Copy out the text lines of every entry below word for word, leaving out the pictures.

** start DATASET CONTENT **

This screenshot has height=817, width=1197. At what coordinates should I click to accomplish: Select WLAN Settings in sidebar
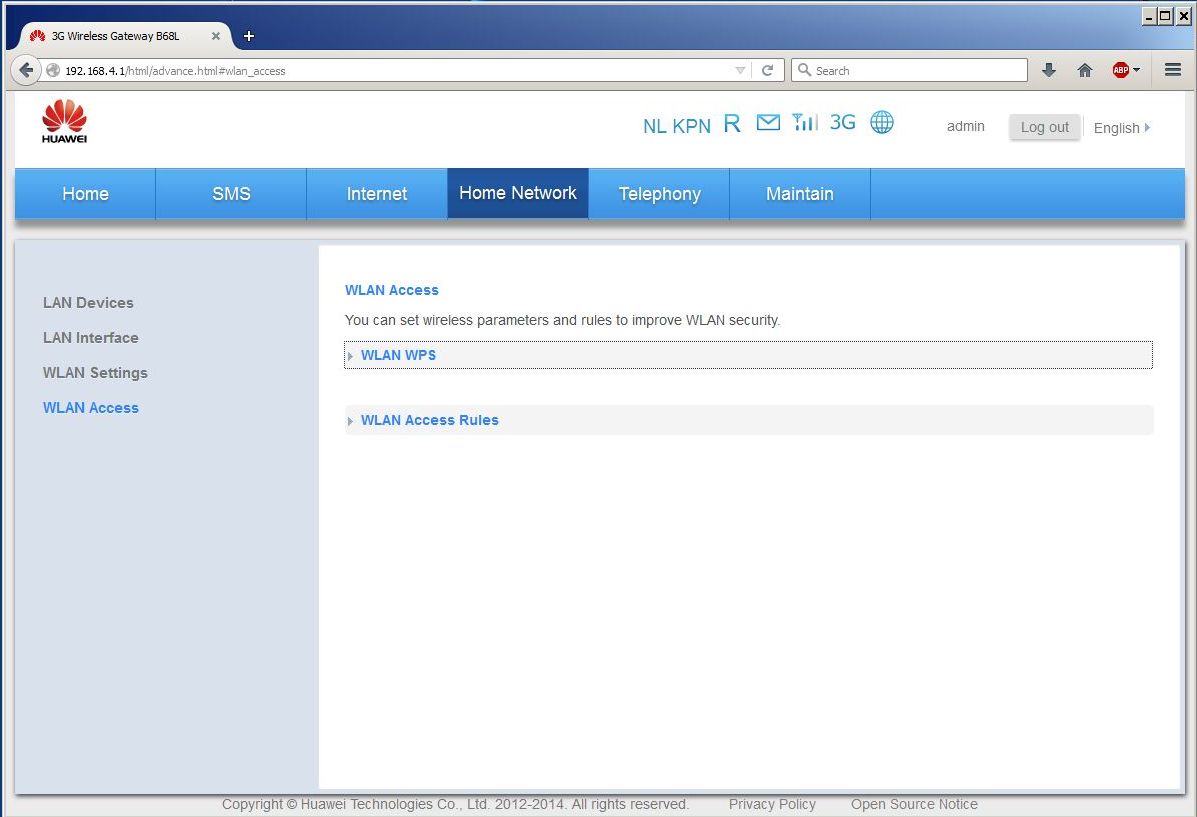pos(95,373)
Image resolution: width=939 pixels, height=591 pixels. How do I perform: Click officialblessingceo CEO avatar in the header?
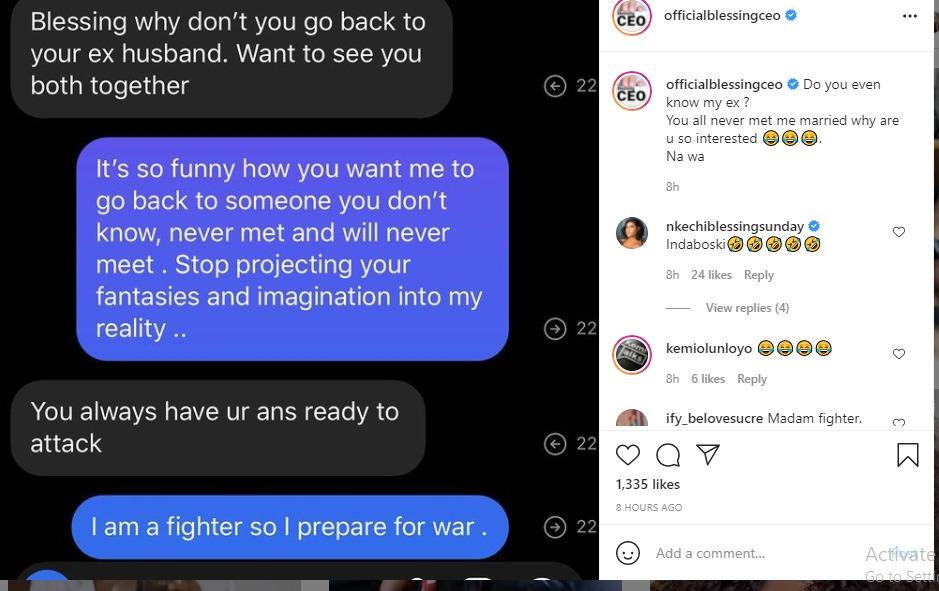631,18
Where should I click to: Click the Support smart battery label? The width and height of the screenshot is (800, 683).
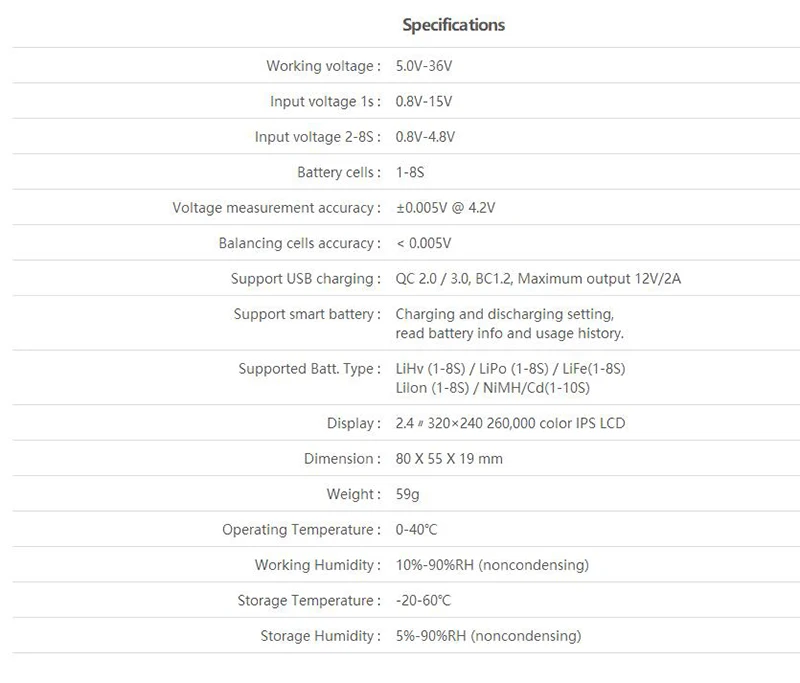point(307,314)
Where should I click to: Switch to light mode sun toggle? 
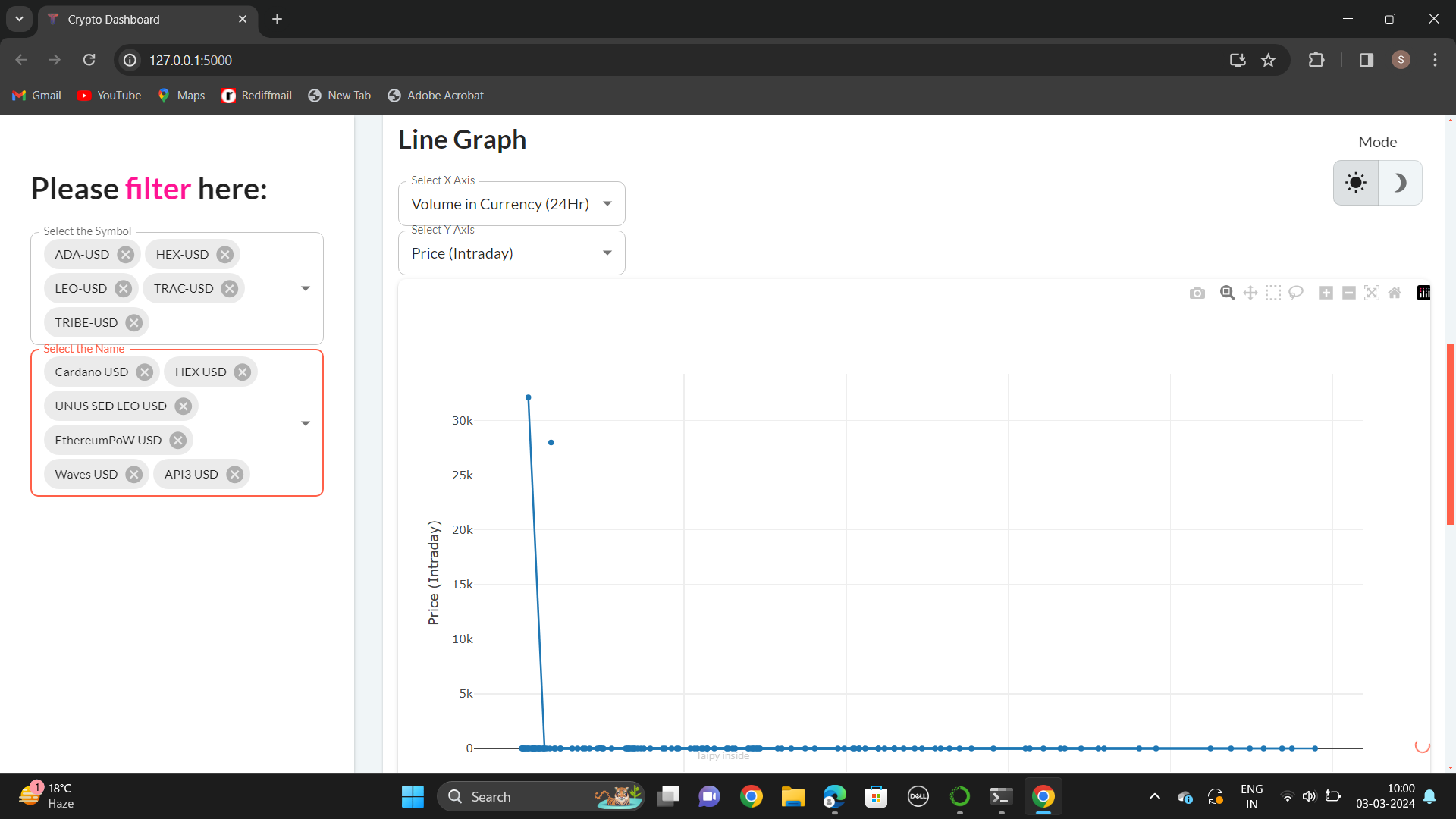1356,183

** end DATASET CONTENT **

CORRECT RESPONSE —
This screenshot has height=817, width=1197. At what coordinates should I click to accomplish: Select WLAN Settings in sidebar
pos(95,373)
Image resolution: width=939 pixels, height=591 pixels. How do I perform: Click officialblessingceo CEO avatar in the header?
631,18
Where should I click to: Click the Support smart battery label? The width and height of the screenshot is (800, 683).
point(307,314)
Where should I click to: Switch to light mode sun toggle? 
1356,183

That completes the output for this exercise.